In contrast, I also recall many first time software experiences — particularly with B2B software — that were a lot less magical. For example, I worked with a large company rolling out a new global expense reporting system. After clicking on a link in a non-informative email, new users of the system were immediately dropped into the middle of an extremely complex application with no discernable info about what the application offered or where to get started. As a new user I struggled to create my first expense report getting many experiential paper cuts along the way. This grating and confusing first experience, made me very reluctant to invest any time in figuring out how to resolve difficulties within the application… I quickly emailed support to get answers to my questions rather than risk wasting more time and more paper cuts trying to figure it out on my own.
Although software companies have learned a great deal about the importance of optimizing users’ experiences with their products — investing more time and effort into user experience/interface design and user testing — they often neglect to deliberately design and optimize “first experiences” or they mistakenly assume that providing a “tutorial” about or “tour” of their products will do the trick.

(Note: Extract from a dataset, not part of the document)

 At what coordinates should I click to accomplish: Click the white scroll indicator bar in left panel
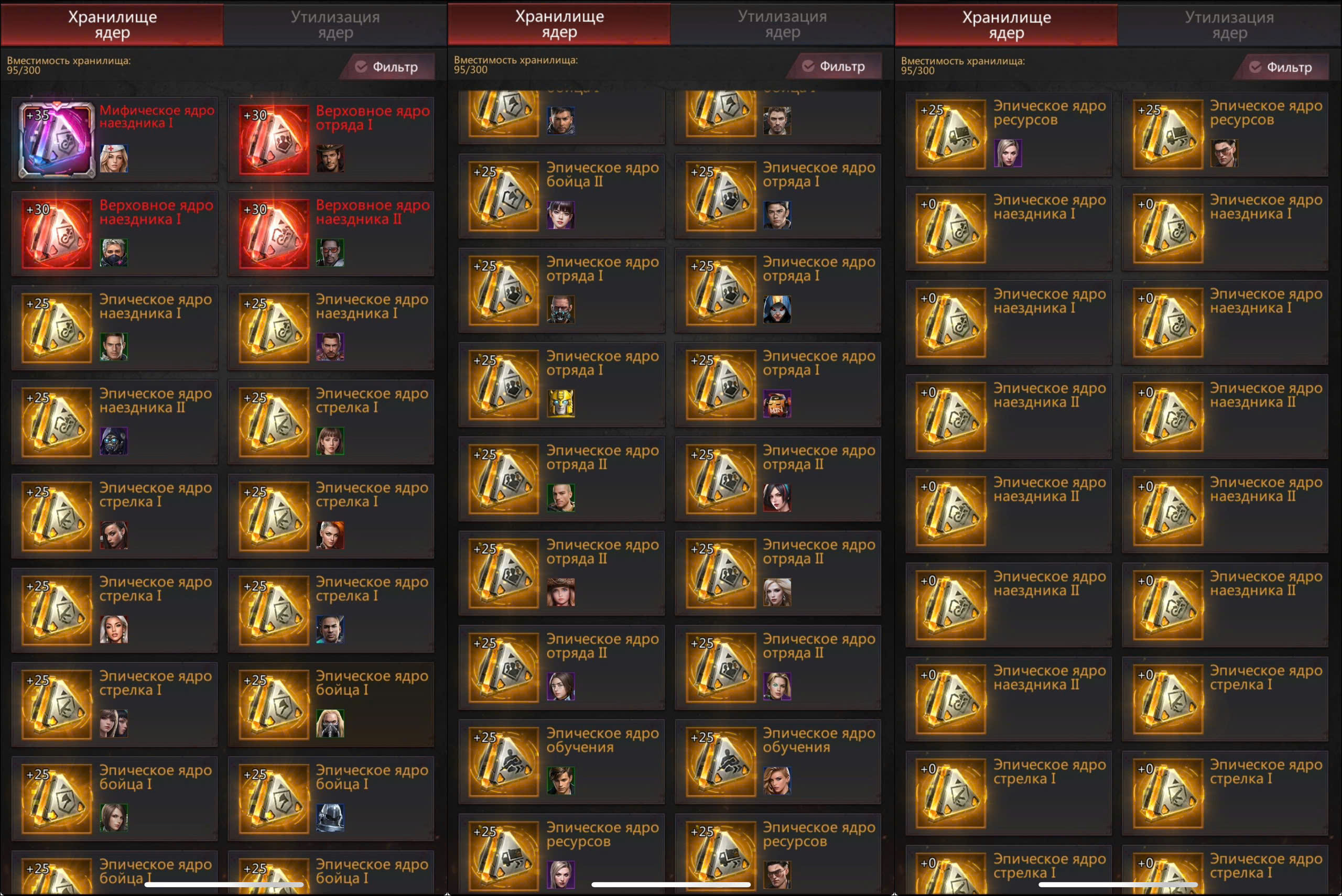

Moreover, organizations are often unclear about the meaning and boundaries of the “first experience”. Is it when a prospective user first hears about the software from outbound email marketing? Is it when a user signs up for a free trial? Is it when users walk through a structured how to “tutorial”? Is it when a user completes his/her first task using the software? Unfortunately, this ambiguity often creates uncertainty about who in the org — marketing, product management, product design/development, customer support/success — is responsible for “first experiences”….which in turn can lead to fragmented first experiences that inhibit seamless movement from prospective user to delighted newbie ready to actively engage.

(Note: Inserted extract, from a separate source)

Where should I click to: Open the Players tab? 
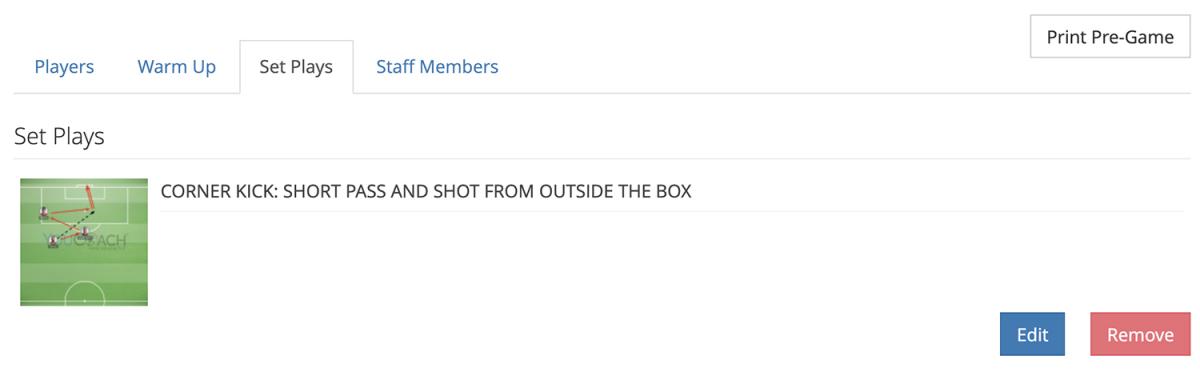[64, 67]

The first adoption challenges a product company faces are optimizing awareness and kindling motivation – essentially getting people’s attention, optimizing their basic comprehension, and eliciting their interest in exploring and/or investing their time and efforts in actually trying out your software. This entails helping a prospective user quickly discover a coherent story or concept — a “mental model” — about what your software is and does AND it’s potential value to the user.

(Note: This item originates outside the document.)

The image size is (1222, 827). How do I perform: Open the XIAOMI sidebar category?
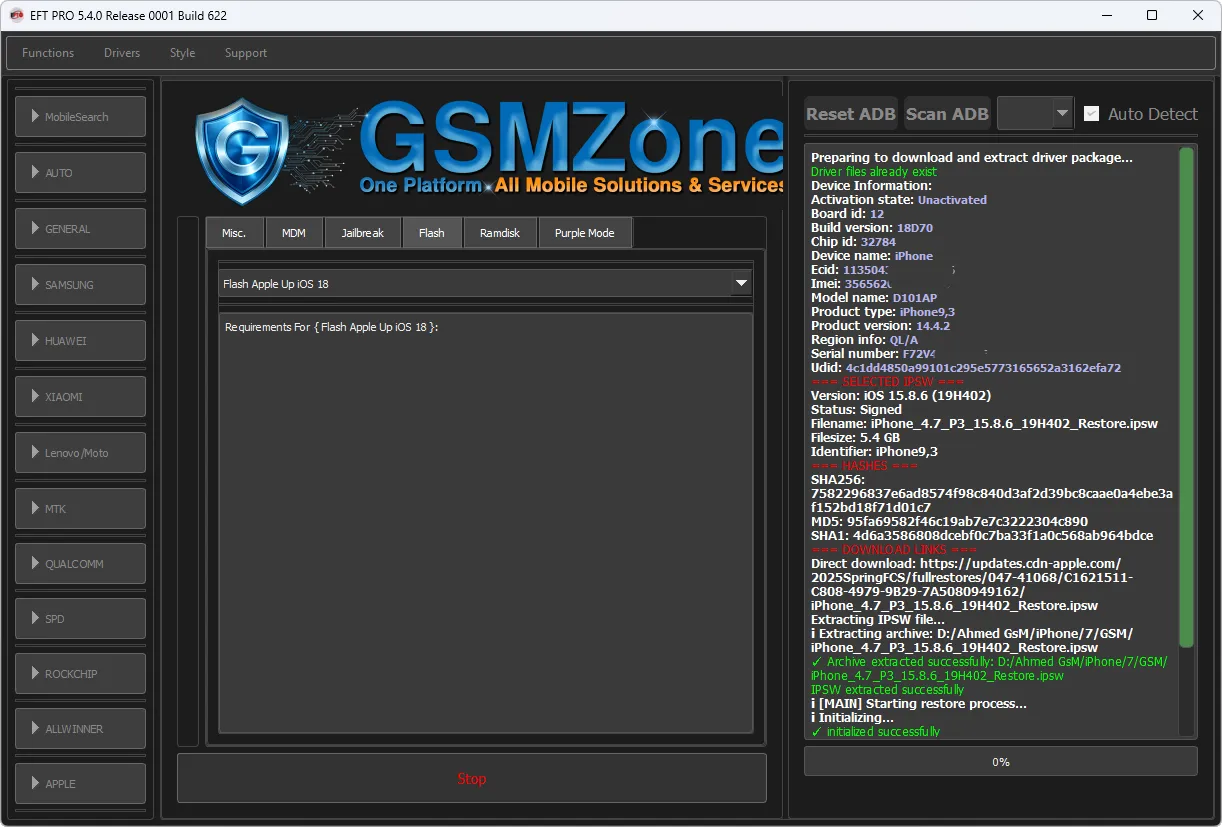coord(81,397)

Note that enabling this type of user discovery is not the same as teaching people how to use your software and does not require a lengthy “tutorial.” It requires having a crisp story — engaging for your specific target users — that tells the prospective user the what and the why of your software – what it is, what it offers and why it is/will be personally valuable.
Once the prospective new user grasps the basic story, she may be motivated to take the software out for a test drive. But how to best get started? The challenge here is to both provide simple guidance about what the user may want to do first as well as to find a way to deliver value and a positive experience as quickly as possible. In the mobile banking example I described earlier, I was invited to deposit a check not only because it was a frequent need of users, but also because it was a fast way to deliver a valuable, delightful and memorable experience.
There’s no cookbook for creating great first experiences, but there are some key principles to keep in mind.
Quickly convey a simple, but personally compelling story and mental model.
Quickly enlighten the user with what the product is, what it does and how it will be valuable to them. Avoid lengthy pedantic tutorials. Utilize crisp narratives and infographics tuned to the perspectives and language of your target users. Strive to provide a model that users will not only understand themselves, but that they could readily explain to other prospective users.
Help users get started and get to value quickly.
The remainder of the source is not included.